Os que “batem à porta” da Cáritas, organização que trabalha em rede pelo país, têm dificuldades em pagar a renda de casa, a prestação da casa, a luz, a água ou outras contas importantes e na iminência de ficar sem esses serviços ou sem abrigo.
“Depois, a situação agudiza-se e traz outras necessidades”, acrescentou a presidente da organização, que distribui alimentação e também outros tipos de ajuda.
Primeiro, elencou, as pessoas começam por deixar de comprar determinados produtos que não são de primeira necessidade, depois passam a comprar marcas brancas, até que chegam ao momento em que, mesmo fazendo os cortes possíveis, “não têm como comprar o básico”.
Além das famílias, as instituições que fornecem alimentos no seu espaço ou ao domicílio “também estão a sofrer uma pressão enorme com o aumento dos custos dos bens”, referiu.
Rita Valadas mencionou a rede alargada pelo país e exortou quem quiser dar o seu contributo a procurar a Cáritas, as paróquias ou dioceses, que têm as suas estruturas de apoio, distribuição, respostas sociais e conseguem fazê-lo “em proximidade”.
BANCO ALIMENTAR COM MAIOR PROCURA
As instituições estão a recorrer mais ao Banco Alimentar para enfrentar o crescimento do número de famílias carenciadas.

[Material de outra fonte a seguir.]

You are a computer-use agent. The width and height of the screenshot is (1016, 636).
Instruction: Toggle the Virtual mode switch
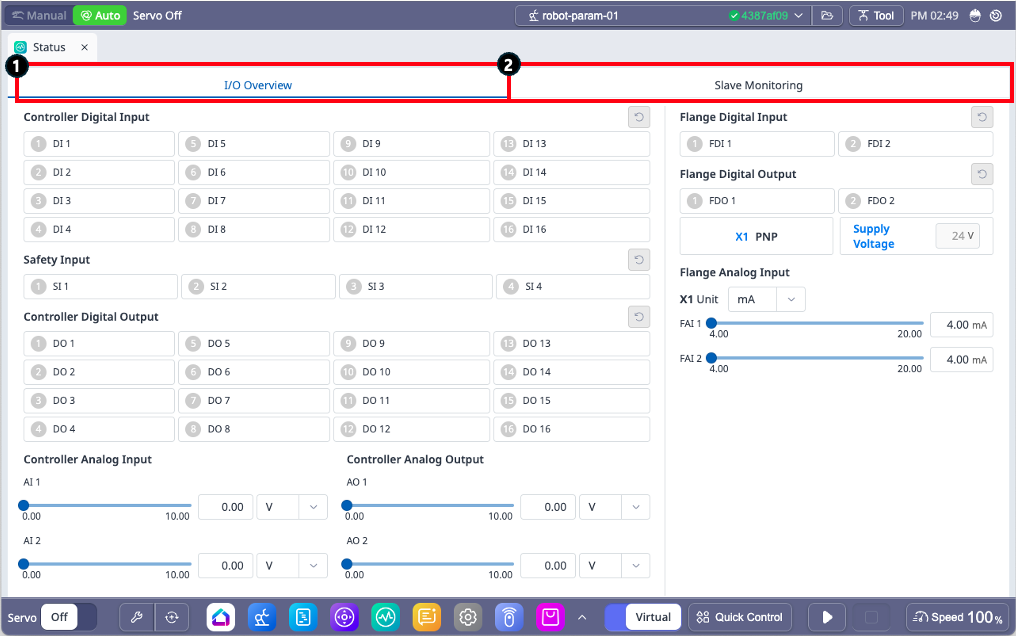coord(645,617)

O aumento generalizado do preço dos alimentos, a par do gás e da eletricidade, está a ter impacto nas instituições sociais, que fazem mais pedidos ao Banco Alimentar para conseguirem apoiar o número crescente de famílias que pedem ajuda. O afluxo é evidente apesar de não estar quantificado. A presidente do Banco Alimentar, Isabel Jonet, confirma que as próprias instituições “precisam de mais dinheiro para fazer face ao custo dos consumos das suas próprias cozinhas”.
A presidente do Banco Alimentar diz que, para já há mais pedidos de ajuda, mas ainda não há redução no número de doações, tendo em conta que a mais recente campanha de recolha decorreu em Maio e a próxima será no final de Novembro. Ao mesmo tempo, o volume doado pela indústria e pela agricultura mantém-se inalterado, o que poderá querer dizer que ou ajustaram a produção ou mantêm o volume de vendas.
Defendeu que deve ser explicado às famílias que a conjuntura atual não é de curto prazo e alertou que a inflação vai refletir-se por largos meses nos orçamentos das famílias, com “maior incidência nas famílias mais carenciadas porque não têm folga orçamental”.
Para a presidente do BA, é, por isso, “muito previsível que vá aumentar o número de pessoas que vão ficar numa situação muito difícil e em pobreza”, tendo em conta o aumento dos preços dos alimentos, da energia e das taxas de juro em simultâneo.